Fungal and bacterial richness of biocrust surface samples differed significantly by crust type [fungal ANOVA, F(4,13) = 5.5869, p = 0.007668 (Fig. 2E); bacterial ANOVA, F(4,12) = 3.9425, p = 0.02869 (Fig. 2F)]. The GLC crusts had the lowest fungal species richness among crust types. The LAC samples had bacterial alpha diversity that was significantly lower than CLC, but not significantly lower than in other crust types (Fig. 2F). Comparing fungal richness across crust types identified nine fungal classes that differed significantly by crust type (ANOVA, p < 0.05), including most of the major classes in Ascomycota: Sordariomycetes, Eurotiomycetes, Lecanoromycetes, Dothideomycetes, Leotiomycetes, Schizosaccharomycetes, Pezizomycetes; and Basidiomycota classes: Agaricomycetes and Tremellomycetes (Figure S1B and Table S6, Supporting Information). GLC generally had lower fungal richness than the other crust types when comparing class-specific richness. Moss crusts (RMC and SMC) had greater richness within the fungal classes Leotiomycetes, Peziozomycetes and Tremellomycetes. For bacterial communities, 10 phyla were significantly different by crust type (ANOVA, p < 0.05): Proteobacteria, Acidobacteria, Planctomycetes, Patescibacteria, Armatimonadetes, Deinococcus–Thermus, Chloroflexi, Cyanobacteria, FBP and Verrucomicrobia (Figure S2B and Table S7, Supporting Information). In Proteobacteria, Acidobacteria, Planctomycetes, Patescibacteria and Verrucomicrobia, species richness was greater in moss crusts (RMC and SMC) than in other crust types. Richness of Armatimonadetes was lowest in LAC while Chloroflexi richness was highest in CLC. Lastly, Cyanobacteria richness was lower in moss crusts than in other crust types, versus highest in CLC.

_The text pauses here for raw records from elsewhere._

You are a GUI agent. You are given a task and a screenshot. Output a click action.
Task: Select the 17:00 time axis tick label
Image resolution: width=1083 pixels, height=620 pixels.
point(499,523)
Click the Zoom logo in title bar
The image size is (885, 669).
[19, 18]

Beta diversity analysis of biocrust fungal communities showed significant differences by crust type (PERMANOVA, p = 0.001, R2 = 0.174) (Figure S8, Supporting Information). These differences in beta diversity were visualized in PCoA plots. GLC fungal community was distinctly different from other crust types, while the other biocrust types had overlaps. Evaluation of bacterial members of the samples found that communities were also significantly different by crust type (PERMANOVA, p = 0.001, R2 = 0.181) (Figure S9, Supporting Information).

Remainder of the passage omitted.